At.- Indira Gandhi a toujours consulté Mâ, et Mâ lui a toujours donné des conseils, mais jamais sur sa façon de mener sa politique. Il s'agissait de conseils d'ordre spirituel ou personnel. Elle lui disait qu'elle était au service de Dieu et qu'il fallait servir Dieu à travers le pays et le peuple. Mataji lui disait: " Janardan! Janardan!". Janardan est Dieu sous forme humaine.
Indira s'était entièrement consacrée au service de son pays. Mais contrairement à ce que certains pouvaient penser, elle menait, bien que mariée et mère de famille, une vie profondément spirituelle. Les gens s'imaginaient qu'elle vivait dans le confort et l'opulence. Mais en réalité, elle vivait d'une façon extrêmement simple. Toute sa vie, elle n'a eu qu'une ambition : servir l'Inde. D'ailleurs son père, Jawaharlal Nehru, et son grand-père Motilal Nehru, n'eurent pas, dans le passé, un autre objectif. Et à l'heure actuelle, son fils Rajiv semble suivre la même voie.
Q.- Cependant, il semble qu'elle ait été méconnue. Beaucoup ont prétendu qu'elle était dure et ne faisait pas beaucoup de sentiment
At.- Mais il fallait qu'elle soit dure. D'ailleurs, son fils l'est aussi. C'était une attitude nécessaire.
Q.- Elle était à la tête d'une nation de 780 millions d'habitants...
Ma lui disait souvent: "Tout ce qui se passe est le jeu de Dieu, sa "Lila". Il ne faut jamais avoir de haine, ni d'inimitié envers qui que ce soit et quoi que l'on vous fasse. Vous devez vous souvenir constamment de votre "Ishta Devata", c'est-à-dire de votre divinité de prédilection". Et ''lshta Devata" d'Indira Gandhi, c'était Mâ.

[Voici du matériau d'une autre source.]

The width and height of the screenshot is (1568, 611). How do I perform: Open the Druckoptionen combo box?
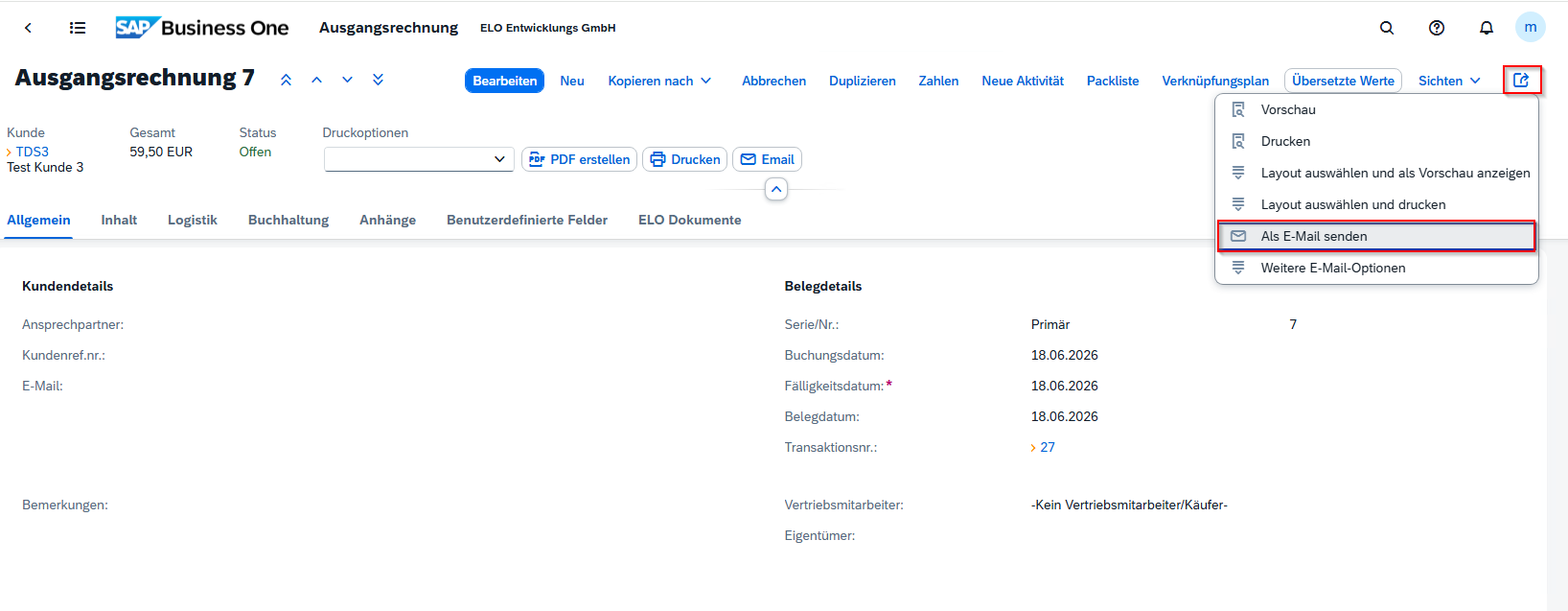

Dès l'âge de dix ou douze ans, Indira venait chez Mâ avec sa mère. Mataji nous disait: "Je me souviens d'elle lorsqu'elle venait me voir en jupe courte !" Il est certain que Mâ Anandamayi a énormément compté dans la vie d'Indira Gandhi.
Un français, Patrick Mandala, a écrit un livre en trois parties, dont la première est consacrée à Ramakrishna, la seconde à Swami Ramdas, et la troisième à Mâ Anandamayi. Il avait demandé et obtenu d'Indira Gandhi un témoignage personnel sur Mâ, afin de pouvoir le publier dans son livre.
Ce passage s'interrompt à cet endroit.